I am currently enrolled in a food and travel writing course, where I get to learn about food from all over the world and the different food stories behind some cultures. It has been very fascinating to learn about and has given me the inspiration to write about my trip to Portland and its food.
About two months ago I made the trip to Portland, Oregon with my brother, Mitchell. Being the first trip we had planned on our own, we wanted to make the most out of our five-day experience.
We found the cheapest flight we could through Spirit Airlines out of Chicago. We rented a hotel for the first two nights in the city of Portland and then rented a small Airbnb camper for the last three nights in a small suburb right off of Alberta Street. The question I was asked the most when I excitedly informed friends and family of my upcoming trip was, “Why Oregon?” Little did they know, Portland has been portrayed as one of the vegan food capitals in the United States and honestly, my motives were all food driven. I had also seen beautiful images of Multnomah Falls and other hiking scenes, which I was dying to check out. My brother, being vegetarian, was interested in trying the food as well, but was most excited to just travel.
On day one, I had to check out the first-ever vegan mini-mall on Stark Street. This mall contained a small strip of four different stores ranging from a grocery store to a bakery to a cruelty free tattoo shop. We stopped in SweetPea Baking Co. first, where we split a warm raspberry tart and a plate of biscuits and gravy. Not only were the biscuits just the right amount of moist and flaky, but the gravy was creamy, rich and contained the perfect amount of pepper. We left feeling very satisfied as we made our way through the mall.
Our next stop would be our best stop because it set us up for the rest of our stay. We stopped in Herbivore Clothing where we purchased a few things and the workers were very friendly. We made conversation with the cashier, who (when she found out I was vegan) gave me a pamphlet with the best restaurants, stores, food trucks and things to do in Portland – all vegan friendly! The pamphlet was titled “Herbivore’s Faves in PDX,” and my brother and I were able to make a stop at nine of the locations in only five days and without a car.

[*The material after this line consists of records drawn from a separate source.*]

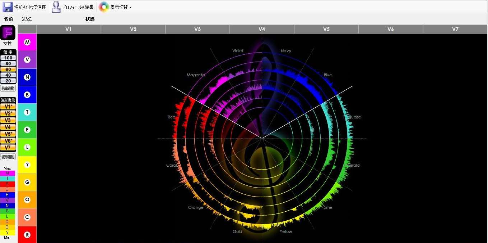Image resolution: width=488 pixels, height=243 pixels.
Task: Set magnification to 100
Action: click(8, 58)
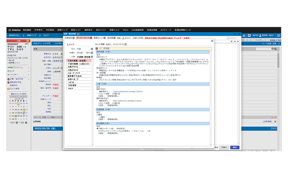Close the set content popup with X
This screenshot has height=178, width=288.
212,41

Of all the stops, my top food choice was DC Vegetarian where I chose the vegan version of a Philly cheesesteak. It might be the best sandwich I have ever had in my life. With creamy cashew cheese, a meaty seitan beef and some roasted peppers and onions, my taste buds were extremely satisfied.
Another stop we made was at Bye and Bye, which is the nation’s very first all-vegan bar! We actually stopped here twice because the variations of rice, tofu, vegetable and a perfectly sliced avocado half on the top were so abundant we could not only try one. Other stops we made included Native Bowl food cart, Next Level Burger, Vita Cafe, Rabbit’s Cafe and a few of the hiking areas I mentioned, such as Multnomah Falls.

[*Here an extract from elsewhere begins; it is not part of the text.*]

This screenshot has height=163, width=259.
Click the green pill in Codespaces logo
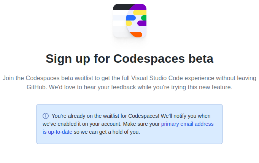coord(144,18)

Not only did we experience great breakfast, lunch and dinner variations, but dessert as well. For the last three days, when we stayed in a small camper just outside of Portland, we walked every night to Back to Eden Bakery. Here I experienced my first vegan banana split, dark chocolate lavender shake and a warm chocolate fudge brownie with vanilla ice cream to top it off. The food never disappointed in PDX and was by far the highlight of our trip.

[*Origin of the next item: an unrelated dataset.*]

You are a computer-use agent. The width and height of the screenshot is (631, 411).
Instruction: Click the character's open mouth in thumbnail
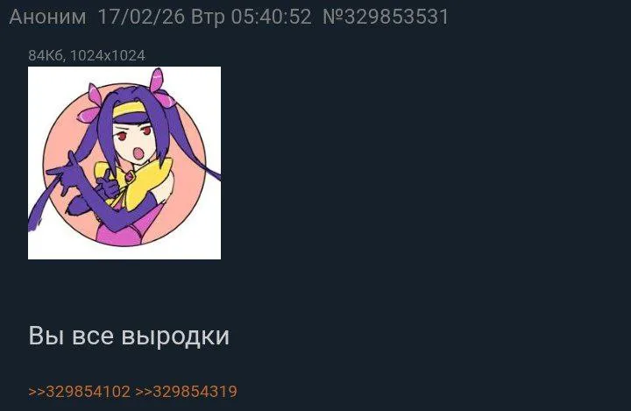point(138,153)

The convenience of a vegan friendly restaurant on every corner is not as common here in Stevens Point as it was in Portland. While going vegan, I had to learn to adapt without depriving myself of the food I enjoyed so much. A common food-theme I saw among many of the restaurants on my trip were rice bowls. With all the possible variations, I thought it would be easy to recreate my own at home. I started off with the most basic recipe and change it every time.
Rice Bowl Recipe
½ C Jasmine rice
1 C water
1 block firm tofu cubed
1 small carrot shredded
Purple cabbage shredded
1 C cooked broccoli
Thai peanut sauce
Pink Himalayan sea salt
Cook the rice and tofu according to the instructions. The veggies are up to you to determine how much you want, or if you want to differentiate from this basic version.
I buy the Thai peanut sauce from Walmart, but there are a few homemade recipes online I am looking to try. Drizzle it over the top of your bowl, season with Himalayan pink sea salt and sprinkle with the sesame seeds to top it off.